She sucked in a deep breath, and her body trembled, but she needed to do something. She couldn’t allow the pain to jolt her. She’d danced through worse agony. She could fight through it, too.
I’m not a mouse in a trap.
She rolled her shoulders back.
I’m a lion.
How do you beat chaos?
By cheating.
Jevon pulled her up by the chin, and she let herself get close because now he washer prey.
Her eyes locked with Giselle, who’d somehow managed to break free of the magic. Almost as if they were psychically linked, Giselle pushed over a massive vase, creating a distraction. At that exact moment, Quinn thrust her arm up and released the scalpel into Jevon’s throat.
“Seren, now,” Quinn yelled.
Three things happened instantaneously. Jevon crumbled to the floor, as did the reanimated dead bodies, and everyone was released from the magical hold. Seren plunged forward and tried to reach Jevon’s mirror, but she was knocked off track by an attacking vampire. In the madness, Quinn snatched Emrys’s painting from the floor.
A battle started between the newly created vampires and the originals loyal to Emrys.
With a quick pirouette and a grand jeté jump, Quinn dodged an attacker. With another jump and a somersault, Quinn avoided a vampire who had his sights set on her. In doing so, one of Emrys’s vampires was able to intervene.
It was a clash of immortals.
And humans were stuck in the middle as collateral damage.
Quinn fought well. Ballet was a handy skill to have while fighting vampires. She ducked and pliéd, avoiding another vampire. She was trying to get to the wall and to a painting of Emrys displayed on it. To save the prince, she’d switch out his painting and hide it somewhere.
Reaching the wall, she pulled the artwork off with her good hand, ran, jumped, slid on her knees across the room, dodged vampires, and slid under a table concealed by a white tablecloth as fast as she could. Quinn plucked off the frame with her good hand, clutching her bad one to her chest and begging away the pain still shooting through it. Quinn clumsily rolled the art into a scroll. Then she flipped her skirts up, untied the other paintings, and added Emrys’s to the pile before rolling them up again. With one hand filled with scrolls and the fakes in the crease of her elbow, she peered out from under the tablecloth.
Across the room was a gilded vase big enough to stash the real paintings. If she put them there, she could give the fake of Emrys back to Jevon. She shoved the real paintings underneath her stays before sliding out from under the table and navigating around the battle.
Quickly, she got to the vase, and with her broken, useless hand, she parted the white feathers stashed inside. Blocking the sight lines with her body, Quinn stuffed the paintings between the feathers.

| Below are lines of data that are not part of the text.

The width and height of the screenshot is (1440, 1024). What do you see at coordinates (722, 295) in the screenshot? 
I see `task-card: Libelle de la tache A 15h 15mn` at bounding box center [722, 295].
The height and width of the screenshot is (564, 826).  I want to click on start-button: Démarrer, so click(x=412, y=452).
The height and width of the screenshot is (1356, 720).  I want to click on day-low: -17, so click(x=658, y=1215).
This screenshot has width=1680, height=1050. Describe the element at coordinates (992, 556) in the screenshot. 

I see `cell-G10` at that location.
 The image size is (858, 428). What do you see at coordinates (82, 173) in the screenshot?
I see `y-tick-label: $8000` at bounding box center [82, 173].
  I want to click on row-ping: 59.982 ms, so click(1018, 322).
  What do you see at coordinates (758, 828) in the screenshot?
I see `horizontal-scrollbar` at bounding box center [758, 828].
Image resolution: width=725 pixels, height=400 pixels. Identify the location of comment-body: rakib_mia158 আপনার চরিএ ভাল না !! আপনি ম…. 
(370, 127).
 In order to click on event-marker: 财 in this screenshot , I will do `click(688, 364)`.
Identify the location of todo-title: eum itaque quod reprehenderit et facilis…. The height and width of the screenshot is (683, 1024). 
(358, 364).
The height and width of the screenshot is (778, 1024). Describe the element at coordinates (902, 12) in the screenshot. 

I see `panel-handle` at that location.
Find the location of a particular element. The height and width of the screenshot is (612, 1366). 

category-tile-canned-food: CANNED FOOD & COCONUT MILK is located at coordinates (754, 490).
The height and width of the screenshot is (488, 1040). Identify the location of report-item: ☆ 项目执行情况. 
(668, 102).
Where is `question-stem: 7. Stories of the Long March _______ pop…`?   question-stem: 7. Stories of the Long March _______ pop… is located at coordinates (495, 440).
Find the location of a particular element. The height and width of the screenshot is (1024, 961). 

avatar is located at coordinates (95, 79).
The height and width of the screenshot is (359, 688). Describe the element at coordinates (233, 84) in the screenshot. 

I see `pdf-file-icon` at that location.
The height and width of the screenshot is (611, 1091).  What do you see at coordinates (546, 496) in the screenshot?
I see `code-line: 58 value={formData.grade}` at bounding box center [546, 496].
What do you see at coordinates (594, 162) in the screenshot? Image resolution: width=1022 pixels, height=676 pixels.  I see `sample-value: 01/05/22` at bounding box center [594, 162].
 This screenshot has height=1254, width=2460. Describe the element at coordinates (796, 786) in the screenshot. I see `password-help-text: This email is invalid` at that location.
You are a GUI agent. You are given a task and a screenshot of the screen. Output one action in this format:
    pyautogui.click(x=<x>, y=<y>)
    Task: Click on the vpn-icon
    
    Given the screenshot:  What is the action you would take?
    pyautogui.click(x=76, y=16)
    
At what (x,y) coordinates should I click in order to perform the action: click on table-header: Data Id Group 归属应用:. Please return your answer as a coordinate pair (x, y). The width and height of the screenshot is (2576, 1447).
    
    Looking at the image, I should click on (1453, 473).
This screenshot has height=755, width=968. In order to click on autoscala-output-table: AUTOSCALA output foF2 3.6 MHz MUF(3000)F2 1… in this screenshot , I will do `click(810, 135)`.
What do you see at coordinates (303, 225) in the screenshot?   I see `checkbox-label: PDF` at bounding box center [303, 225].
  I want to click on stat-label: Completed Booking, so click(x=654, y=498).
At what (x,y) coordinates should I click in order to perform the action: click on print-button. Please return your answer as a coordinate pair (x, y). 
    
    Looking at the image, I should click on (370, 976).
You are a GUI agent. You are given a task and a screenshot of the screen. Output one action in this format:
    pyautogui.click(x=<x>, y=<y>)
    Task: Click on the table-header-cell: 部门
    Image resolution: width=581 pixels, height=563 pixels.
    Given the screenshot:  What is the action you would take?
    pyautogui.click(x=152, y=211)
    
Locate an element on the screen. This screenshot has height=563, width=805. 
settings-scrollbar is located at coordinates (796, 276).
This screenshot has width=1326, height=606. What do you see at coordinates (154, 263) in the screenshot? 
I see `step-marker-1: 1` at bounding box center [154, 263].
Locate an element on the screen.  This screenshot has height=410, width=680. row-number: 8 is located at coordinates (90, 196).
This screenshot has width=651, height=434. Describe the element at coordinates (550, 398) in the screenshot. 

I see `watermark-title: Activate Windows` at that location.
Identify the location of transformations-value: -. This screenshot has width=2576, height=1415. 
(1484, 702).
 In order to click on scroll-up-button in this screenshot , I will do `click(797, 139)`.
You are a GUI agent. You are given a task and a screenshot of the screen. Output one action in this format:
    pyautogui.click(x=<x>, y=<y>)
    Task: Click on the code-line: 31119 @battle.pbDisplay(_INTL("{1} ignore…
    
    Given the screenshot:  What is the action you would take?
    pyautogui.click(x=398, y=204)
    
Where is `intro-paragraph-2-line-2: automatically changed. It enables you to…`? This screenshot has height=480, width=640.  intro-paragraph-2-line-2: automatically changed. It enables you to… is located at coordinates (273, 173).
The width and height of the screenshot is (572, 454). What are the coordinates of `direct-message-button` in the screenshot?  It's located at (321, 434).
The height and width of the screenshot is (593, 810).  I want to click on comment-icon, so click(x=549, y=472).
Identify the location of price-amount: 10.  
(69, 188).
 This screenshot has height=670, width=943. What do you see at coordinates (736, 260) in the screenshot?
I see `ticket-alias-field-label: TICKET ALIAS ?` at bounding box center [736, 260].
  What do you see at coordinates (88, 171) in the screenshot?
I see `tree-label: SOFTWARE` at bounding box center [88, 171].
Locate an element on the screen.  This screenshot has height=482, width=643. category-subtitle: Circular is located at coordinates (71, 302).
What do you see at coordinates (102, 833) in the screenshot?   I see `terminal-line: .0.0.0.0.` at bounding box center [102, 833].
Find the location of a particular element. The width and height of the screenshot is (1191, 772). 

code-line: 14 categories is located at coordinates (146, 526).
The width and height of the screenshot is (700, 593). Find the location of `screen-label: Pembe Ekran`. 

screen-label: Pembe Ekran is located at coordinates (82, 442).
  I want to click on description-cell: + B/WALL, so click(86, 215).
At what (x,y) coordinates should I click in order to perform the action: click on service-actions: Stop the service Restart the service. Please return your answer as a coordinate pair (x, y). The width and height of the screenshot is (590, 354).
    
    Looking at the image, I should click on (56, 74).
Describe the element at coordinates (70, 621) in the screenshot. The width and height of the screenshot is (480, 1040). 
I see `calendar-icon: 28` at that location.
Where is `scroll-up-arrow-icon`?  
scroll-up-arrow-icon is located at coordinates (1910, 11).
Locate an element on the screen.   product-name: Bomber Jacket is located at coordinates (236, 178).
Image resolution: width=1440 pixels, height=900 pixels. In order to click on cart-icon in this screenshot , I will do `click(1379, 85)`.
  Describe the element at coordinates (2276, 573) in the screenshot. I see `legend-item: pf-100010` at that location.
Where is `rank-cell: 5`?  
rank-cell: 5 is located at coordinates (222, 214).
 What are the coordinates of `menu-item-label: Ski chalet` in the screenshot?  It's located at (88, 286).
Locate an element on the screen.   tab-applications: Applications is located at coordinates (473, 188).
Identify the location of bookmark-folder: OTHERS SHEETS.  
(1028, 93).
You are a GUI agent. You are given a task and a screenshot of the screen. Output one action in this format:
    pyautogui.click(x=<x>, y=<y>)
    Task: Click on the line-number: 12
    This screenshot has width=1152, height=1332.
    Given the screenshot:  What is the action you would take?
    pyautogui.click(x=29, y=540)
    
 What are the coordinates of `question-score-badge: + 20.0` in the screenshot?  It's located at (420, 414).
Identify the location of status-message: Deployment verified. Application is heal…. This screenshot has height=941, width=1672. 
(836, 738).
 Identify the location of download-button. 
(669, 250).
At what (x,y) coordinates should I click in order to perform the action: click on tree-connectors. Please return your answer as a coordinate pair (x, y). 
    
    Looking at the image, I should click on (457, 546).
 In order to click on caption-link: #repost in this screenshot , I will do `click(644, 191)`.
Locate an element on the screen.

Hopefully, that worked, and no one saw. Because if anyone noticed, she would be caught and in a far worse position than before.
But for now, the paintings were safe. Emrys’s painting was safe! And that was all that mattered.
The only problem was that in hiding the real paintings, Quinn was forced to let go of Seren’s, and she was now free and able to fight her. Quinn hated losing that control, but it had to be. It’d be worse if Jevon got his hands on that power. Besides, she hated the idea of taking someone’s choices from them.
With her task complete, Quinn was finally able to breathe and clutch her broken hand to her chest.
But the battle wasn’t over. Across the room, Giselle frantically searched the floor for something until . . .
Until her fingers slid onto an object. Quinn’s heart leaped into a sissone jump as her best friend maneuvered the reflective stone and chandelier light. But the stone must’ve been too bloody because she frantically wiped it on her dress.
Finally, reflecting the light, she dragged it to the ignition spot, her fingers visibly trembling.
Quinn’s heart exploded . . . or maybe it was the bombs because silver confetti erupted from the walls and fell from the ceiling like snow.
Giselle was successful, and warmth spread through Quinn’s chest as pride swelled.
The effect was instant. As soon as the silver touched the vampires’ skin, they screeched in guttural pain. It incapacitated the majority of them, but some tried to crawl and stumble away. Some passed out from the pain.
Every movement wrote agony across their faces.
Humans, on the other hand, were gorgon statues. Frozen in terror. Some even had puddles running from their suits. But they needed to get out. They needed to move. This was their chance—the chance to live.